Method for determining a presence or absence of a nonparaffinophilic hydrophobic microorganism in a body specimen by using a DNA extraction procedure and a novel DNA extraction procedure

Abstract

The method of the invention involves providing a first receptacle and a second receptacle. The first receptacle contains a sterile aqueous broth and the second receptacle contains an aqueous broth including a carbon source. The method then includes placing into the first receptacle a first support surface having a paraffin wax coating thereon and placing into the second receptacle a second support surface having a hydrophobic material coating thereon. A body specimen, such as sputum, is then introduced into each of the first and second receptacles. The presence of a nonparaffinophilic hydrophobic microorganism in the body specimen is determined by observing (i) a lack of microorganism growth on the paraffin coated material of the first support surface and (ii) a presence of microorganism growth on the hydrophobic material coating of the second support surface. The presence of the nonparaffinophilic hydrophobic microorganism can be further confirmed by performing a DNA extraction. An associated DNA extraction procedure is also provided.

Description

BACKGROUND OF THE INVENTION

This invention relates to a method for determining a presence or absence of a nonparaff inophilichydrophobic microorganism in a body specimen by using a DNA extraction procedure and a novel DNA extraction procedure.

Several of my United States Patents disclose a method of identifying paraffinophilic and nonparaffinophilic microorganisms in a body specimen. Focussing particularly on detection of paraffinophilic microorganisms, a paraffin slide is placed into a receptacle containing a sterile aqueous broth. After this, a body specimen, such as fecal matter, is introduced into the receptacle. As the broth contains no carbon source for food for the microorganism, if the microorganism is a paraffinophilic microorganism, it will be baited by and attach to the paraffin coating on the slide in order to utilize the paraffin wax as a food/carbon source.

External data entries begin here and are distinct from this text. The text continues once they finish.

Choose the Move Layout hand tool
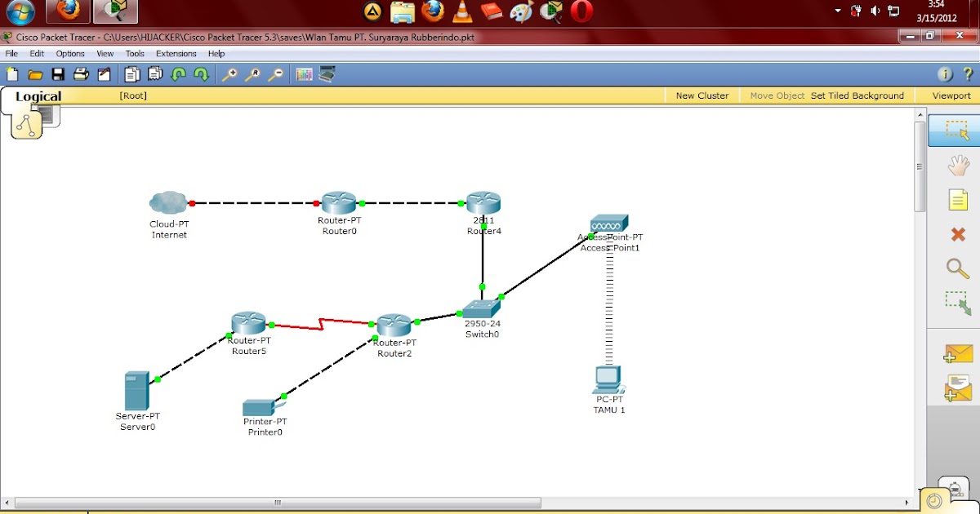980x514 pixels. [958, 166]
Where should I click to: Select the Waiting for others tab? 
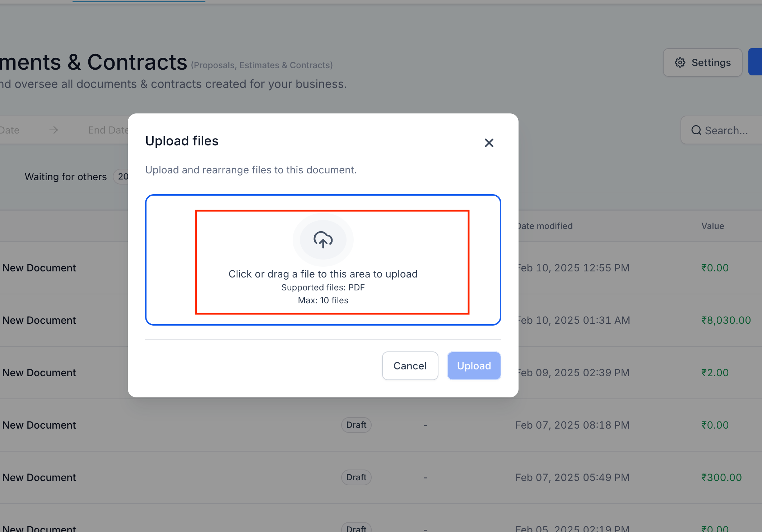66,177
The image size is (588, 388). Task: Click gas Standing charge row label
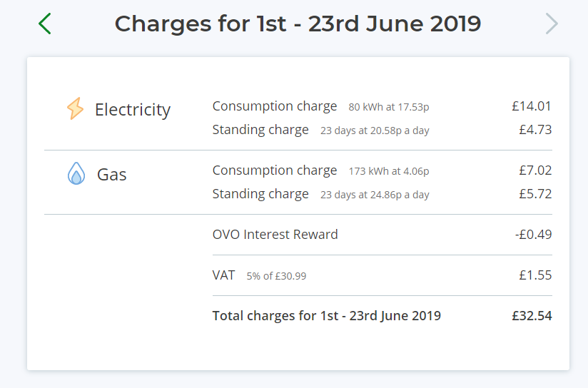[x=260, y=194]
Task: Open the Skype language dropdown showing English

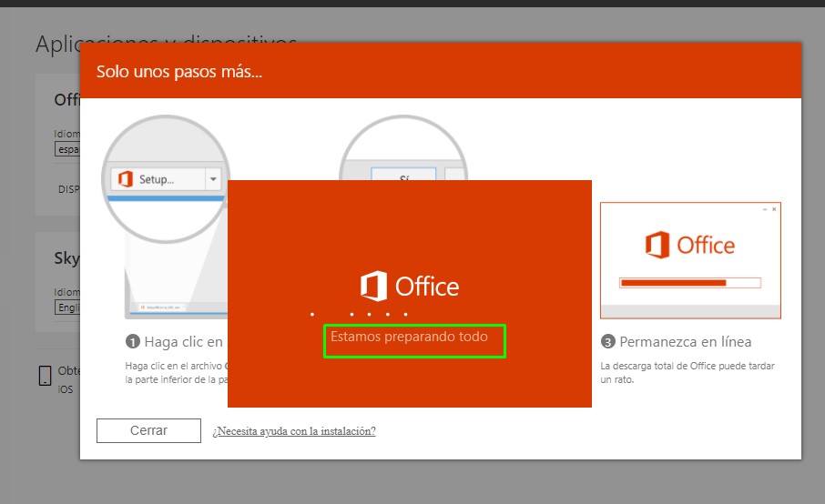Action: pos(67,307)
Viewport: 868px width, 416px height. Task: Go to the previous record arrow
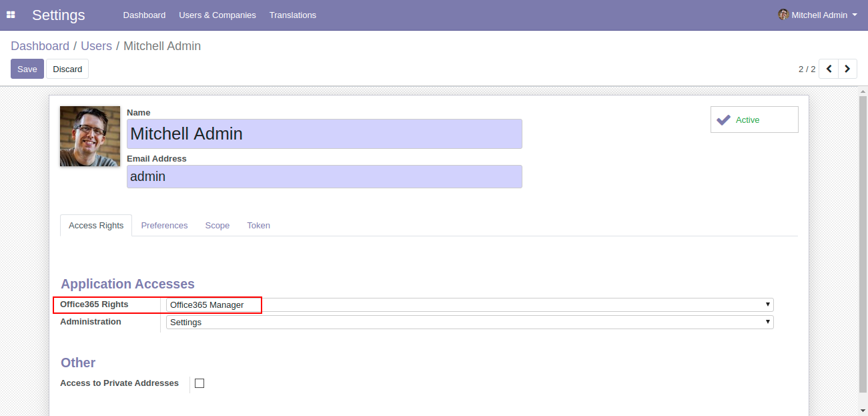click(829, 69)
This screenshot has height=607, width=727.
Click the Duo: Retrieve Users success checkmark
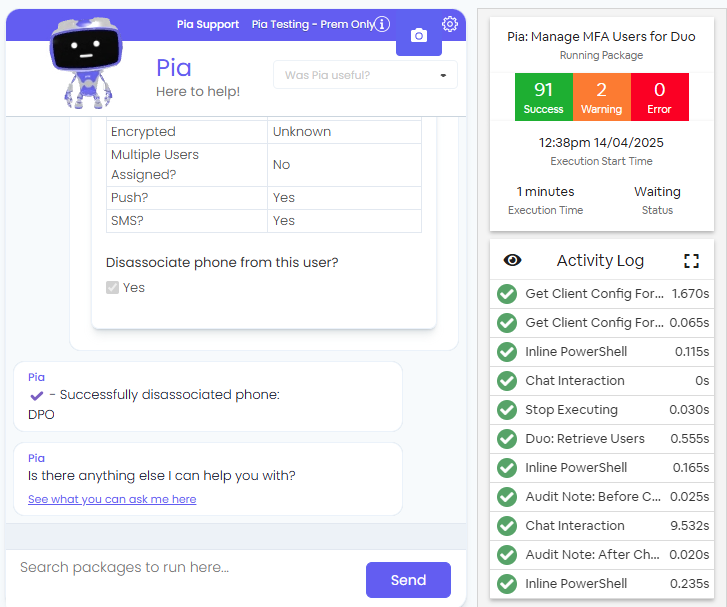coord(507,439)
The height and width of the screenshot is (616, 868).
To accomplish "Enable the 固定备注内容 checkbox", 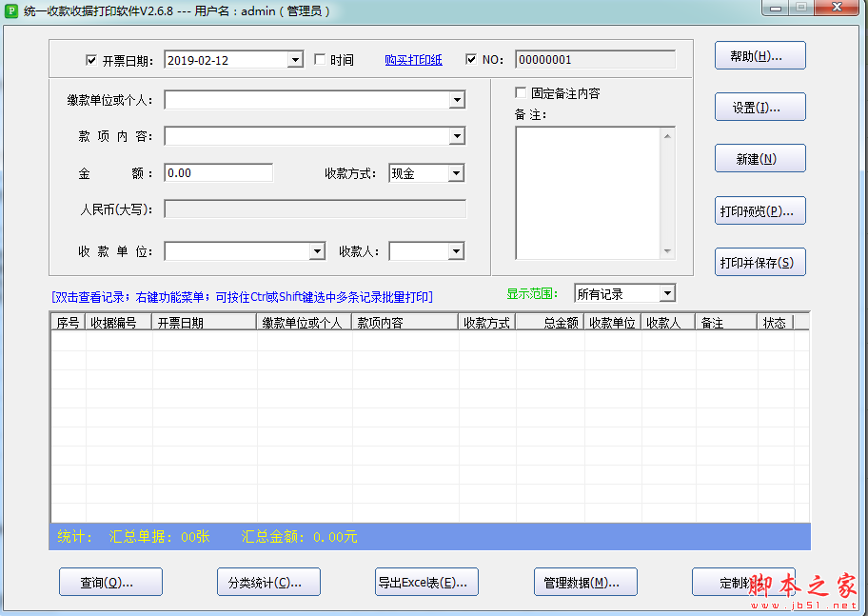I will [521, 93].
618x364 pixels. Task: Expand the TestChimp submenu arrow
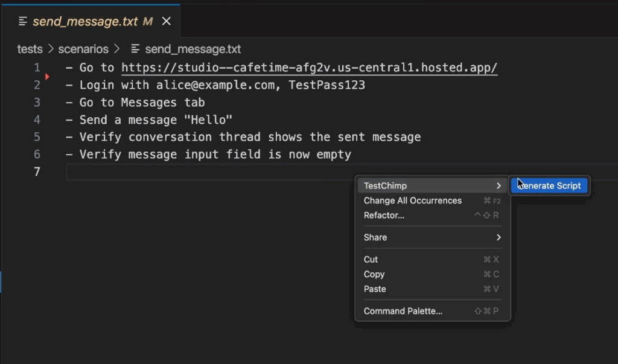[x=499, y=186]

By observing the microorganism growth on the slide, and by (if desired) performing a sequence of assays, the paraffinophilic microorganisms can be identified.

This method, however, does not eliminate the potential presence of a nonparaffinophilic hydrophobic microorganism, such as M. tuberculosis. Thus, what is needed is a simple, inexpensive and easy to use method that will allow the determination of the presence or absence of a nonparaffinophilic hydrophobic microorganism.

SUMMARY OF THE INVENTION

The method of the invention has met or exceeded the above-mentioned needs as well as others. The method of the invention involves providing a first receptacle and a second receptacle. The first receptacle contains a sterile aqueous broth and the second receptacle contains an aqueous broth including a carbon source. The method then includes placing into the first receptacle a first support surface having a paraffin wax coating thereon and placing into the second receptacle a second support surface having a hydrophobic material coating thereon. A body specimen, such as sputum, is then introduced into each of the first and second receptacles. The presence of a nonparaff inophilic hydrophobic microorganism in the body specimen is determined by observing (i) a lack of microorganism growth on the paraffin coated material of the first support surface and (ii) a presence of microorganism growth on the hydrophobic material coating of the second support surface. The presence of the nonparaffinophilic hydrophobic microorganism can be further confirmed by performing a DNA extraction.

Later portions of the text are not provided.